Constance smoothed her dress again. “Did he have any enemies?”

“None that we know of. Everybody imaginable was interviewed: the chemists he worked with, relatives, his roommate at UF’s grad school, elementary school friends. He led a very dull, law-abiding, quiet life.”

Constance nodded. “It would appear, from the photographs, that the killer dragged the body to the door.”

“Right. That was really confounding. The blood smear led straight to the door and over the threshold, where it abruptly ended. We hypothesized the killer loaded the body directly into a vehicle on that spot. But damned if we could find any good tracks or witnesses who saw a car.”

“I see.”

Constance gazed at him with a strangely penetrating look. For a moment, Perelman felt a totally unreasonable wish that, in some capacity or other, Constance were a member of his team.
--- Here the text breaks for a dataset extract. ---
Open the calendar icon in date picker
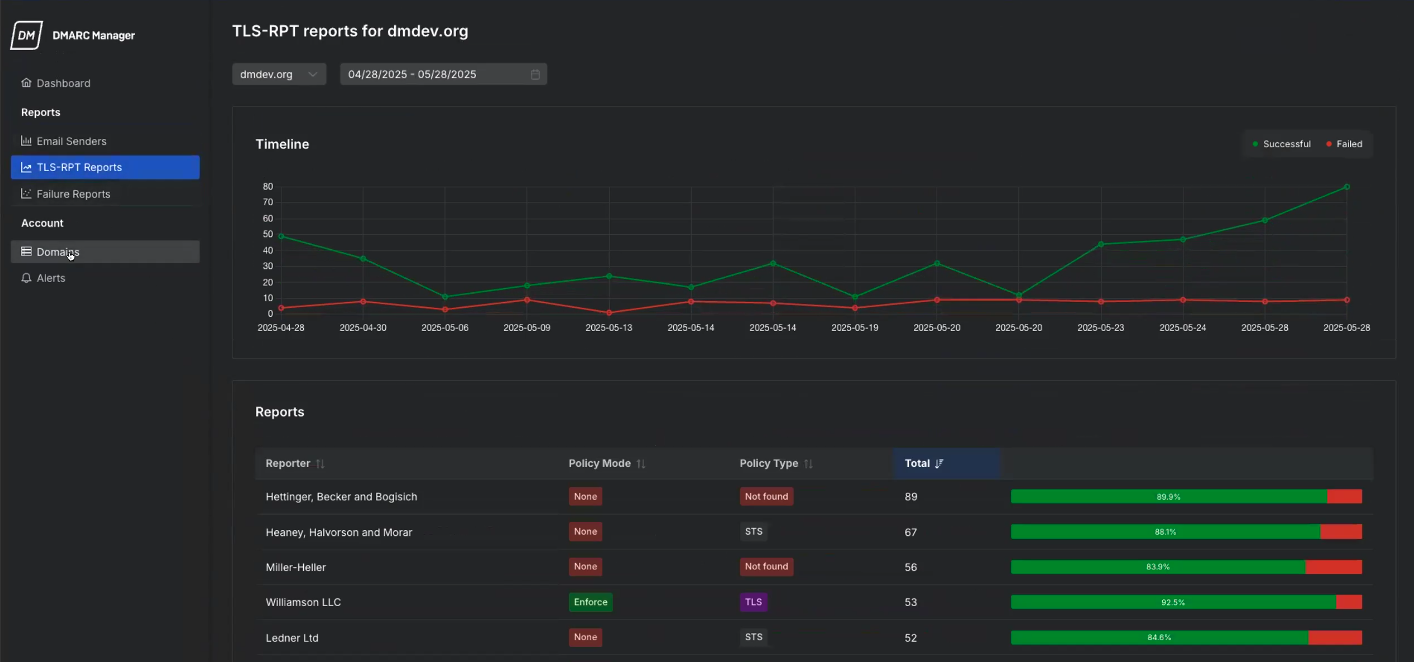This screenshot has width=1414, height=662. 535,74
“I know, Chief Perelman, that unsolved murder cases are never closed—they just go cold. In your time here, you must have heard innumerable speculations about this one. Have you, personally, found any theory to be more persuasive than the others?”

He hesitated. “The more you think about it, the less sense it makes. I’ve seen my share of unsolved homicides. You do everything you can and then you simply have to lay it aside. Not very satisfying, I’m afraid, but that’s it.” He rose from the deck cushion. “I’m going to get a beer. Can I get you something? If not beer, I’ve got a bottle of Beaujolais nouveau chilling in the cabin.”

“Thank you, no,” Constance said, rising as well. “You’ve been very patient. I appreciate your candor.”

“If you solve the murder,” he said with a wry smile, “let me know.” Belatedly, he realized she’d interpreted his getting up as a cue that the meeting was over. This was a shame—he’d had enough of the subject matter, but not her company.

“Naturally.” Constance placed the crime scene photos in her bag and slipped it over her shoulder. “One final question, if I may?”

“Please.”

“I don’t want to call your work into question. But are you sure it was Wilkinson’s blood?”

“It’s true that, at the time of the murder, Sanibel and even Fort Myers didn’t have the kind of facilities they do today. However, I personally took DNA samples from half a dozen separate pieces of evidence preserved from the crime scene, including hair and blood, and carried them to the Miami PD forensics lab, which at the time had state-of-the-art equipment, together with several known DNA samples from Randall Wilkinson collected in the house. Everything matched the DNA of Randall Wilkinson. That was his blood, without a doubt. And then…” He hesitated. “Last year, I had another lab rerun those samples, just in case the technology in 2009 wasn’t up to snuff. Same results.”